LIMA — A more vibrant downtown and a better perception of the community are two factors that can create a more vibrant Lima, according to a consensus of attendees at an open event Thursday.
At the beginning of the Your Voice Ohio event at the UNOH Event Center, attendees were asked to write down and discuss what a vibrant community looked like.
The attendees described a vibrant community as a city that had plenty of opportunities to reach their potential, larger employers, high-quality school systems, adult education, well-maintained housing, profitable jobs and safe neighborhoods.
“I had to really start thinking what it would visually look like,” said Cindy Leis, the Allen Economic Development Group’s director of business development.
Lima is one of nine Ohio cities where Your Voice Ohio — a collaborative effort by Ohio news organizations, including The Lima News, to address the needs of Ohioans — has traveled to to address how to fix Ohio’s ailing communities.
Doug Oplinger, the former managing editor of the Akron Beacon Journal, and his colleagues from Your Voice Ohio began their journey in 2016 during the elections after realizing some articles did not adequately reflect the concerns of the people. After polling, they found they needed to do a better job.
“We found out that we had to report on what was important to them and do a better job of representing what your concerns were and presenting the news that way that citizens told us it needed to be represented,” Oplinger said. “Economy is a very serious problem, and when you look at numbers across Ohio, jobs are not where they used to be back in 2000.”

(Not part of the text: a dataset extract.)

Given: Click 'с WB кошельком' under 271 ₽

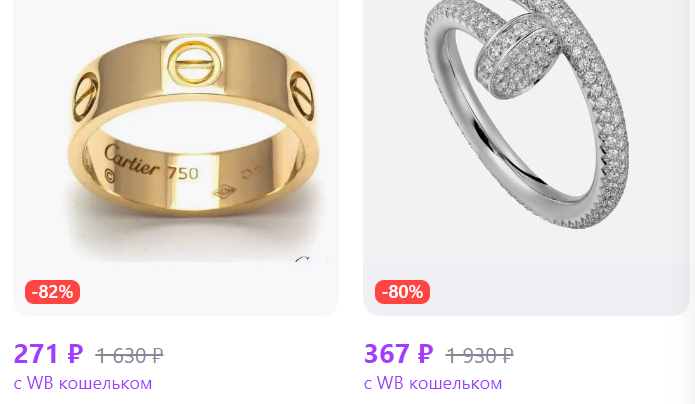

When asked what community members would change about their community, they said it would be changing the perception, income, integration, switch from being a government environment to a business environment and monitor safety.
Although there were several things that attendees said they wanted to change, they were appreciative of location and accessibility, cost of living, jobs, parks, recreation, infrastructure, diversity, educational opportunities, arts and the small-town lifestyle as assets to the community.
Ultimately, the best way to change the negative perception of the Lima to a positive one is to create a sense of community pride, change the narrative, communicate better and celebrate the small successes, Leis said.